Hanover’s Capricious Planning Board

Jim Kenyon recently wrote a column regarding the Hanover Planning Board’s denial of my application for a solar installation on my property because I was 25 feet shy of a 100-foot buffer area — an area that one hardly sees and an area that I pay taxes on (“Lights Out on Solar,” Sept. 12).

During my application process, and especially at the hearings, I felt some members were biased against my project, and no amount of logic, data or explanation that I or my contractor provided could persuade them otherwise.

I chose the site based on capturing the solar power I needed, preserving my landscape and being aesthetically acceptable to the neighbors, who supported my location and thanked me for being sensitive to the neighborhood.

Thus, when I read that the New Hampshire Supreme Court had found that the Hanover Planning Board invoked personal biases when it ruled against Dartmouth College’s planned athletic facility, I felt validated.

The Planning Board had denied site plan approval for the facility based on aesthetics and objections by neighbors, but the Supreme Court said these were not legitimate reasons and the board “unreasonably relied upon personal feelings and ad hoc decision-making in denying the college’s application.”

What is most curious to me is why, for my project, aesthetics were deemed not relevant and why neighborhood support for my location was not deemed important.
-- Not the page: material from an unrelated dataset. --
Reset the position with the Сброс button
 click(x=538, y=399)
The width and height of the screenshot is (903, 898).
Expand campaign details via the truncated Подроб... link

This clearly shows that the Hanover Planning Board is being capricious in its decision-making. The Selectboard needs to address the Planning Board’s membership, leadership and administration.

My financial recovery period for the solar project was 15 years. At age 70, I wasn’t doing this for the financial payout, but rather because I support renewable energy, just like all of the residents who voted for the renewable energy resolution. They are the true losers in the Planning Board’s behavior.

William Rosen

Hanover

An Important Lesson

Andy MacNeil’s Forum letter of Jan. 8 provides a teaching moment for the 10-year-old (“Move ‘Doonesbury’ Out of the Comics”). He complained that the comic strip Doonesbury should not appear with the other comics because it offends him.

I would instruct this young man that just because someone’s point of view is different, and may even be offensive to him, that is not a reason to remove it from the public forum. Free speech is what our Constitution guarantees in the First Amendment. He should be told that the freedom to express alternate opinions, side by side, is one of the values that separates our country from a dictatorship, and he is not obliged to read the comic if he does not like it.

Surely tolerance of different views is an important lesson in today’s world.

Helena Binder

Thetford

KUA Student Is Right On Abortion Rights

Kudos to Chantal Cautley, the Kimball Union Academy student who shared her thoughts on a woman’s right to choose. (“Fighting for Abortion Rights,” Jan. 9).  If men were the childbearers we would not be having this fight.

Joy Waters

East Thetford

Wake Up, America

President Donald Trump shutting down the U.S. government for his wall and putting thousands of American families without their pay just for an expensive monument means he doesn’t care who suffers.

When the U.S. imposes sanctions on other countries, the only ones who suffer are the meek and the poor, women and children, and those governments have the same attitude as Trump: “I don’t care. I will survive.” Only a dictator would hold a gun to the heads of his people to get what he wants while the people go without. This is happening in this country right now, but that’s OK. Trump and his family have enough corrupt money to survive anything thrown at them.

Is this the way an American president should act, like a little kid playing in a sandbox? But why should I care? Every day Trump lies to the American people and we believe him by saying, “I don’t care.” Sad. Wake up, America.

Robert Pollard

Enfield

Book Angels Made a Big Difference

This year, our community came together and donated more than 500 books to four service agencies though the Book Angel program at the Norwich Bookstore. We received a letter that I quote in part: “Thank you for the generous books we received today from The Family Place. My 2-year-old son and 4-year-old daughter were so surprised and excited to open them. They called them the first gifts of Christmas. … Both books were exactly on point for each child. We enjoyed reading the books together this afternoon and each child has been flipping through the pages on their own all day long.”

What better result could be imagined?

Thank you for your generous support of this wonderful tradition.

Liza Bernard

Pomfret

The writer is the co-owner of the Norwich Bookstore.